> **YOUR TASK**: Verbatim copy without pictures. Please print every entry as it stands.

> **AVAILABLE DATA**:
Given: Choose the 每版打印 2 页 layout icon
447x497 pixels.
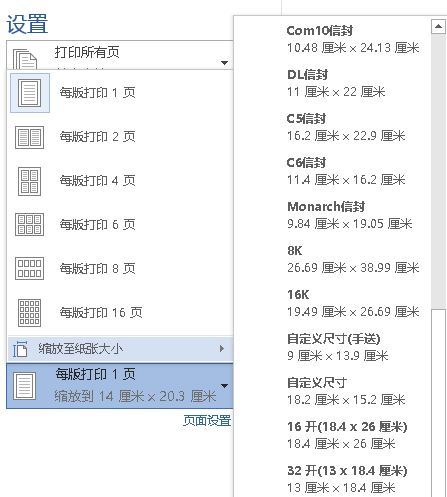Looking at the screenshot, I should pyautogui.click(x=29, y=137).
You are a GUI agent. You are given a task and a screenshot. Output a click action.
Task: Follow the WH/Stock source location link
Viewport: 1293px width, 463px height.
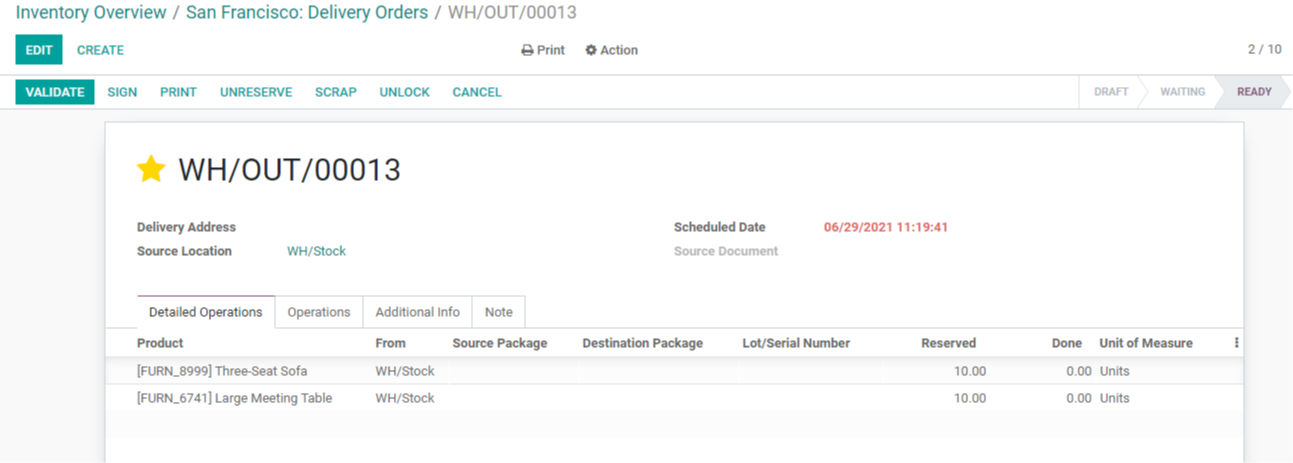tap(316, 251)
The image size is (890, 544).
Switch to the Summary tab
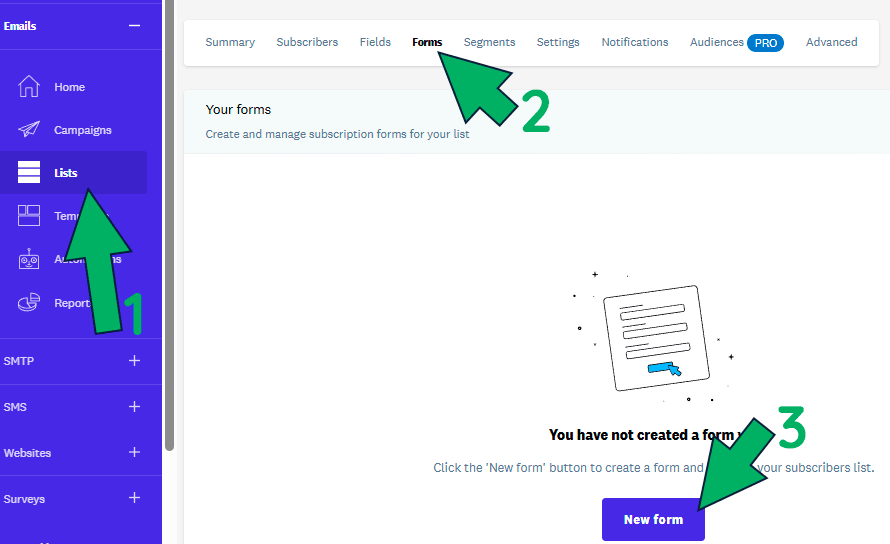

> **ANSWER FOR THIS EXERCISE**:
Given: Choose the 每版打印 2 页 layout icon
447x497 pixels.
Looking at the screenshot, I should pyautogui.click(x=29, y=137).
You are a GUI agent. You are given a task and a screenshot. Output a click action.
Task: Follow the WH/Stock source location link
Viewport: 1293px width, 463px height.
tap(316, 251)
The image size is (890, 544).
Switch to the Summary tab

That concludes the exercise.